Prepare and apply the batter properly
The batter should be thick, very well-combined, and chilled. Watch the video to see the consistency you’re seeking.
To ensure a nice, thick layer of batter on each hot dog, dip it, let it drip off, then dip it again and twirl it on the stick. Then, gently place it in the hot oil.
If your batter makes the corn dog stick to the bottom surface of your frying container, it’s okay. Just gently free it when you’re ready to flip. If there’s a bald spot, you’ll only see a nicely fried hot dog poking out.
Be mindful when you insert the sticks
When you insert the stick in each hot dog, try holding the hot dog horizontally. That will help you visualize inserting the stick at the same horizontal angle, so the stick doesn’t pop out of the hot dog skin at an angle.
Oh, and if you have any trouble finding bamboo skewers in the grocery store, check by the meat counter. They’re usually not far from there – and either way, the butcher will always know where they keep them!
I like the look of lollipop sticks, and I happen to have a bag of them made by Wilton. They’re available at most craft stores, and of course also available online.
Don’t use an air fryer
If you were to make this batter thick enough to lay down the raw corn dogs on a rack or in an air fryer basket, the batter would be too thick to get particularly crisp. If you were to use an air fryer with the batter as it is in the recipe now, it would slip off and pool around the bottom.
Remember that an air fryer is a misnomer. It’s not frying food. It’s just a high-powered confection oven.
How to make gluten free corn fritters from the same batter
Whenever I go through the trouble of deep-frying anything, I want to keep using that oil. This recipe for gluten free corn dogs quickly becomes a two-for-one when you thicken any remaining batter and make instant corn fritters.
This is more of an art than a science, though, since there’s no way of knowing precisely how much corn dog batter will be left over. I usually just double the batter recipe, even if I don’t plan to make double the corn dogs, just so I can make fritters.

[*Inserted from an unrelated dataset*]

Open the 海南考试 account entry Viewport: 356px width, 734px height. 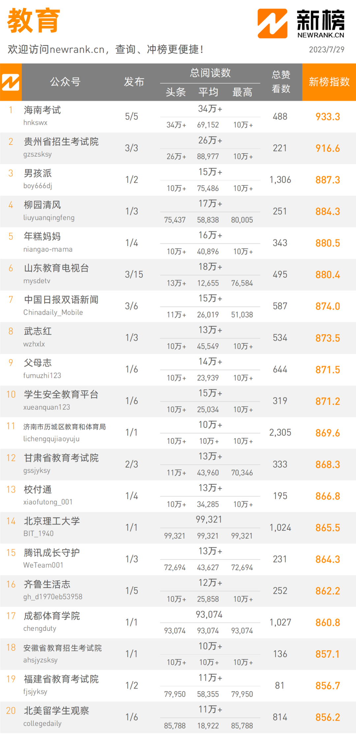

The rule of thumb is to add 1 tablespoon (about 9 grams) of additional corn flour or gum-free gluten free flour for each 1/4 cup of leftover batter. You want to thicken the batter just enough that it pulls away from the side of the container when it’s fully mixed.

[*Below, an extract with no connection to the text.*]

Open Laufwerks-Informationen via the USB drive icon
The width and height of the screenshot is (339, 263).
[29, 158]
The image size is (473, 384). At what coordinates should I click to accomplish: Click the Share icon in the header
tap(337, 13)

If you’d like to make sweeter fritters, add some granulated sugar to the batter first, then add the appropriate amount of corn flour or basic gf flour. They’re delicious with a light dusting of confectioners’ sugar.
Ingredients and substitutions
There’s a bit of milk in the batter, and I use cow’s milk. If you’re dairy-free, use your favorite non-dairy milk.
The egg in the batter is essential to creating a coating that clings to the hot dog and has structure during frying. Even though it’s only one egg, I’m reluctant to recommend trying an egg replacement.
I had always made this recipe with coarsely ground yellow cornmeal. I like the texture in the corn dogs.
Lately, I’ve made the batter with a combination of half corn flour (which is just more finely ground cornmeal, at least that’s what we call it in the U.S.) and half coarsely ground yellow cornmeal. That way, I have the texture I like, and the batter clings to the hot dogs even better.
You cannot make these corn dogs … without corn. That would require a completely different recipe!
Most commercial hot dogs are gluten free, but please check your labels and make phone calls to companies if you’re unsure. Some companies use wheat-based fillers in their hot dogs.
We often buy Applegate Farms brand, but Hebrew National is also great. If you don’t eat meat, and you have a vegan gluten free “hot dog” you like, use that if it’s strong enough to endure the indignities of this recipe.